The Guardian view on Labour’s economic plans: a response too small for the challenge the UK faces | Editorial

The Guardian view on Labour’s economic plans: a response too small for the challenge the UK faces | Editorial

A radical agenda is needed to deal with the crises of economic stagnation, political polarisation and the climate emergency. Rachel Reeves did not offer one

On Tuesday night, Rachel Reeves gave an important speech in the City of London, in which she offered an insight into Labour’s economic thinking. In her Mais lecture, the shadow chancellor cast Britain in a “moment of flux”, comparable to the end of the 1970s when one economic paradigm replaced another. It was, in many respects, an admirably fluent analysis that highlighted the economic damage wreaked by austerity and the price paid by political instability.

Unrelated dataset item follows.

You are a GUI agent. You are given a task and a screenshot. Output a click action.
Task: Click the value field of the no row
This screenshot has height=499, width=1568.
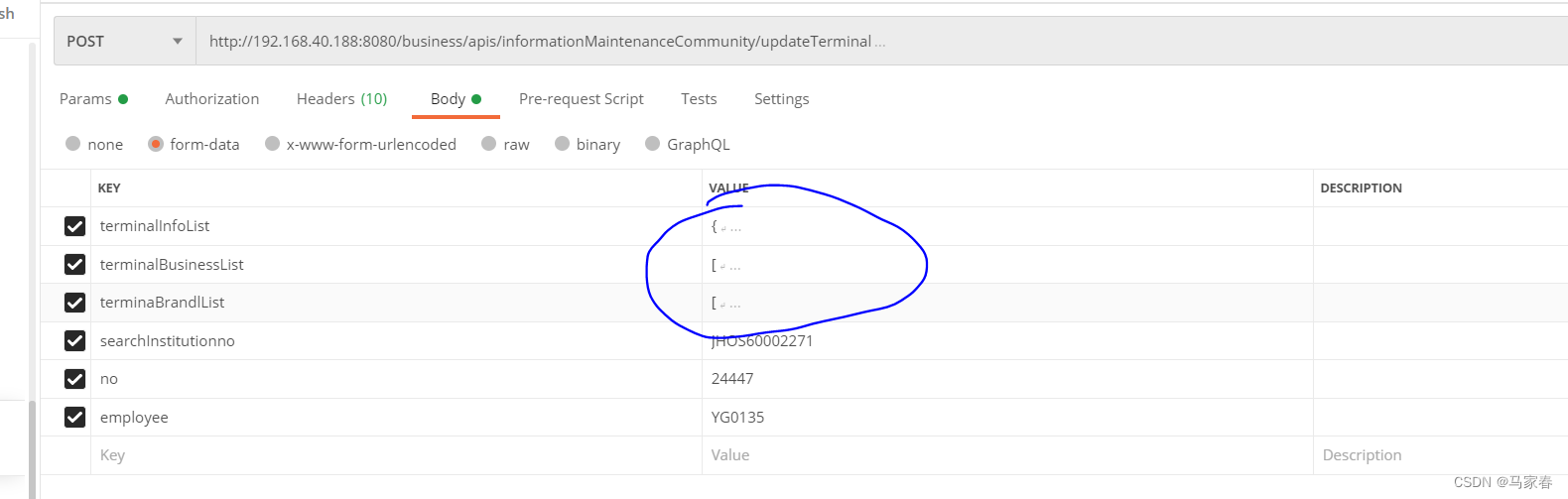pyautogui.click(x=1007, y=379)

A radical agenda is needed to deal with the compounding crises of economic stagnation, political polarisation and the climate emergency. However, Ms Reeves’ response shrank from the scale of the challenge. This raised the question of whether Labour had learned anything from the last decade and a half. The extreme urgency of global heating means Britain can’t risk throttling green investment because of the demands of financial stability. Yet that is where Labour finds itself. Ms Reeves cited approvingly the US treasury secretary Janet Yellen’s “modern supply side economics”. But she refused to back Ms Yellen’s intellectual argument that there are social benefits in running the economy “hot” by maximising the use of all available resources.